## Stated goal
Rewrite the paragraph of the stimulated geological hydrogen passage that begins "Laboratory and pilot-scale results suggest" as a short bulleted list that keeps its main facts.
=== Passage provided ===
Interest is growing in stimulated geological hydrogen as its long-term potential to compete with natural, green and blue production routes captures the attention of developers and policymakers.

The process aims to engineer favourable subsurface environments to actively generate hydrogen from reactive rock formations, using stimulation techniques such as thermal, electrical, chemical or mechanical methods.

The US Department of Energy has identified the development of subsurface stimulation technologies as a critical pathway for unlocking geological hydrogen as a scalable, low-emission energy resource.

Initiatives are also underway in Europe and Canada, where both public agencies and private firms are beginning to investigate the feasibility of engineered hydrogen production from ophiolitic and ultramafic rock formations, according to Aliaksei Patonia, research fellow at the Oxford Institute for Energy Studies.

Laboratory and pilot-scale results suggest that stimulated production could achieve both low carbon intensity and competitive costs, potentially below $1/kg, Patonia wrote in a recent paper titled ‘Stimulated Geologic Hydrogen Production: State of Play, Challenges, and Key Questions to Ask’.

By creating favourable subsurface environments through engineered stimulation, developers can sidestep the rarity and unpredictability of large-scale native hydrogen accumulations.
=== Stored data ===
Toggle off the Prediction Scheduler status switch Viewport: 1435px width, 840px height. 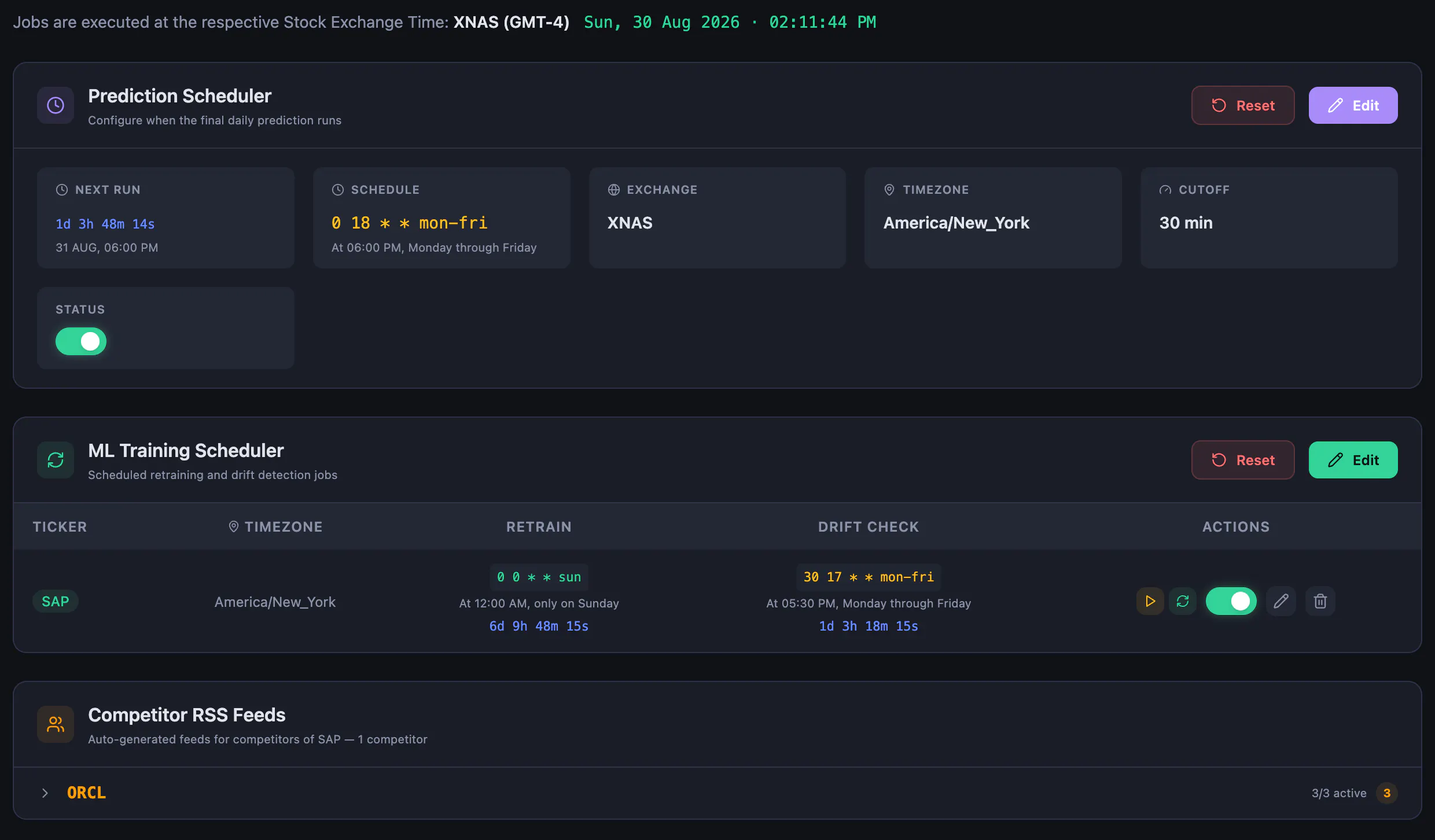click(81, 341)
===
## Solution
- Laboratory and pilot-scale results suggest stimulated production could reach low carbon intensity.
- They also suggest competitive costs, possibly below $1/kg.
- Patonia reported this in a recent paper, "Stimulated Geologic Hydrogen Production: State of Play, Challenges, and Key Questions to Ask."